Applies the model to the input data.

Parameters:

Name	Type	Description	Default
`inputs`		The input data.	required

Returns:

Type	Description
	The output of the model after applying all the layers.

Source code in scirex/core/sciml/fastvpinns/model/model_inverse.py

def call(self, inputs):
    """
    Applies the model to the input data.

    Args:
        inputs: The input data.

    Returns:
        The output of the model after applying all the layers.
    """
    x = inputs

    # Apply attention layer after input if flag is True
    if self.use_attention:
        x = self.attention_layer([x, x])

    # Loop through the dense layers
    for layer in self.layer_list:
        x = layer(x)

    return x

`get_config()`

Returns the configuration of the model.

This method is used to serialize the model configuration. It returns a dictionary containing all the necessary information to recreate the model.

Returns:

Name	Type	Description
`dict`		The configuration dictionary of the model.

Source code in scirex/core/sciml/fastvpinns/model/model_inverse.py

def get_config(self):
    """
    Returns the configuration of the model.

    This method is used to serialize the model configuration. It returns a dictionary
    containing all the necessary information to recreate the model.

    Returns:
        dict: The configuration dictionary of the model.
    """
    # Get the base configuration
    base_config = super().get_config()

    # Add the non-serializable arguments to the configuration
    base_config.update(
        {
            "learning_rate_dict": self.learning_rate_dict,
            "loss_function": self.loss_function,
            "input_tensors_list": self.input_tensors_list,
            "orig_factor_matrices": self.orig_factor_matrices,
            "force_function_list": self.force_function_list,
            "params_dict": self.params_dict,
            "use_attention": self.use_attention,
            "activation": self.activation,
            "hessian": self.hessian,
            "layer_dims": self.layer_dims,
            "tensor_dtype": self.tensor_dtype,
            "sensor_list": self.sensor_list,
            "inverse_params_dict": self.inverse_params_dict,
        }
    )

    return base_config

`train_step(beta=10, beta_sensor=10, bilinear_params_dict=None)`

Performs a single training step on the model.

Parameters:

Name	Type	Description	Default
`beta`		The weight for the boundary condition loss.	`10`
`bilinear_params_dict`		The bilinear parameters dictionary.	`None`

Returns:

Name	Type	Description
`dict`	`dict`	A dictionary containing the loss values.

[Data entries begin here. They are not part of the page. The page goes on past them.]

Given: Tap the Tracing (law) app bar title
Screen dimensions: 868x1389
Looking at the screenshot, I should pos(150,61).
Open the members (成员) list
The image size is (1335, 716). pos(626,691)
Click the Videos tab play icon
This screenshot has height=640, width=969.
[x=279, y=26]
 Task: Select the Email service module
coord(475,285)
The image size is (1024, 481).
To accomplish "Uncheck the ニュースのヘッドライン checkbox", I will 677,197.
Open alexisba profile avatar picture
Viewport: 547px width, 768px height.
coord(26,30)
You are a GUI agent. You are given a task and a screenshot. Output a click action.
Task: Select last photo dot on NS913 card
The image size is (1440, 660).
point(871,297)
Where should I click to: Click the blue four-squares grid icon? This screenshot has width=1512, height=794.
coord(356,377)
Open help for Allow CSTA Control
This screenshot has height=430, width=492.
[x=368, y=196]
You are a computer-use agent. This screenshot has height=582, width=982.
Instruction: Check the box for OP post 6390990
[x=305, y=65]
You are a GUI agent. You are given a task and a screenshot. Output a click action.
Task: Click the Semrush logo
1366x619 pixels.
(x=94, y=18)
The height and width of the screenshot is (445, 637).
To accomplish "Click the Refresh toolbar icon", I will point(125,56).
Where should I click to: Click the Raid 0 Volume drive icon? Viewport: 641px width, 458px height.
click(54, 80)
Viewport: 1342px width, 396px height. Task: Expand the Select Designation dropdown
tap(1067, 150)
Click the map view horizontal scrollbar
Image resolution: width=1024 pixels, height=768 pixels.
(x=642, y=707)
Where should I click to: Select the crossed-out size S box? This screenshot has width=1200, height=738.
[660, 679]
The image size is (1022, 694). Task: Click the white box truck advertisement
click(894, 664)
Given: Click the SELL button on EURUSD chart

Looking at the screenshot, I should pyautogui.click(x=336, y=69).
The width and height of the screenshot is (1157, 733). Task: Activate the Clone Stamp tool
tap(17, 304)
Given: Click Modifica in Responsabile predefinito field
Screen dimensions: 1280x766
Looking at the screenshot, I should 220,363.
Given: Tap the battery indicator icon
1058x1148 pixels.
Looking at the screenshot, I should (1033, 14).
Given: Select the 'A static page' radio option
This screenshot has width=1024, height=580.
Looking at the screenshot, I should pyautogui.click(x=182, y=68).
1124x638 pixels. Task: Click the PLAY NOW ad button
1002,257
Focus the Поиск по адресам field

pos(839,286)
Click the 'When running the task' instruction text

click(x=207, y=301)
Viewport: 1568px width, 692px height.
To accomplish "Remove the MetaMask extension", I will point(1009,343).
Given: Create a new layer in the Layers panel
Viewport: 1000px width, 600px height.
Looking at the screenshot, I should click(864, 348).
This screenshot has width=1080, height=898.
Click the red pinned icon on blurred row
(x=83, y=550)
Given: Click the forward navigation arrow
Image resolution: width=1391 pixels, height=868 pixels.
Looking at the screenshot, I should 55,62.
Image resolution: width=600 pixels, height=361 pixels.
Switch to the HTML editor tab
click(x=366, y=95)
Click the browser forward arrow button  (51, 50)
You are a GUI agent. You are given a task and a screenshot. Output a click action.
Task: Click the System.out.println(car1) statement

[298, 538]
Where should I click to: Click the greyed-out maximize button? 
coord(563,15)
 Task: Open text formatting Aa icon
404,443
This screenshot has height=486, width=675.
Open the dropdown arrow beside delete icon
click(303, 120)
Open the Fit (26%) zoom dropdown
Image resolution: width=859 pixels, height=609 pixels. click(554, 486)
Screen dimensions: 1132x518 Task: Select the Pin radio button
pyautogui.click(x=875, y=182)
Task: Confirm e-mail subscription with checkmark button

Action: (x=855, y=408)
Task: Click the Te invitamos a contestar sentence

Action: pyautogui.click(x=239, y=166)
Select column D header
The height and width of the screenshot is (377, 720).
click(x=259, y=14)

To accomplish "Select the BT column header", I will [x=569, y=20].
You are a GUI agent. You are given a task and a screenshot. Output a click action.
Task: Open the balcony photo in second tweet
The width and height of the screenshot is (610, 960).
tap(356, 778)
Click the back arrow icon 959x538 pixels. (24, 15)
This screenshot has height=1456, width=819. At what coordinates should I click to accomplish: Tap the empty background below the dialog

Source code in scirex/core/sciml/fastvpinns/model/model_inverse.py

@tf.function
def train_step(
    self, beta=10, beta_sensor=10, bilinear_params_dict=None
) -> dict:  # pragma: no cover
    """
    Performs a single training step on the model.

    Args:
        beta: The weight for the boundary condition loss.
        bilinear_params_dict: The bilinear parameters dictionary.

    Returns:
        dict: A dictionary containing the loss values.
    """

    with tf.GradientTape(persistent=True) as tape:
        # Predict the values for dirichlet boundary conditions
        predicted_values_dirichlet = self(self.dirichlet_input)

        # predict the sensor values
        predicted_sensor_values = self(self.sensor_points)

        # initialize total loss as a tensor with shape (1,) and value 0.0
        total_pde_loss = 0.0

        with tf.GradientTape(persistent=True) as tape1:
            # tape gradient
            tape1.watch(self.input_tensor)
            # Compute the predicted values from the model
            predicted_values = self(self.input_tensor)

        # compute the gradients of the predicted values wrt the input which is (x, y)
        gradients = tape1.gradient(predicted_values, self.input_tensor)

        # Split the gradients into x and y components and reshape them to (-1, 1)
        # the reshaping is done for the tensorial operations purposes (refer Notebook)
        pred_grad_x = tf.reshape(
            gradients[:, 0], [self.n_cells, self.pre_multiplier_grad_x.shape[-1]]
        )  # shape : (N_cells , N_quadrature_points)
        pred_grad_y = tf.reshape(
            gradients[:, 1], [self.n_cells, self.pre_multiplier_grad_y.shape[-1]]
        )  # shape : (N_cells , N_quadrature_points)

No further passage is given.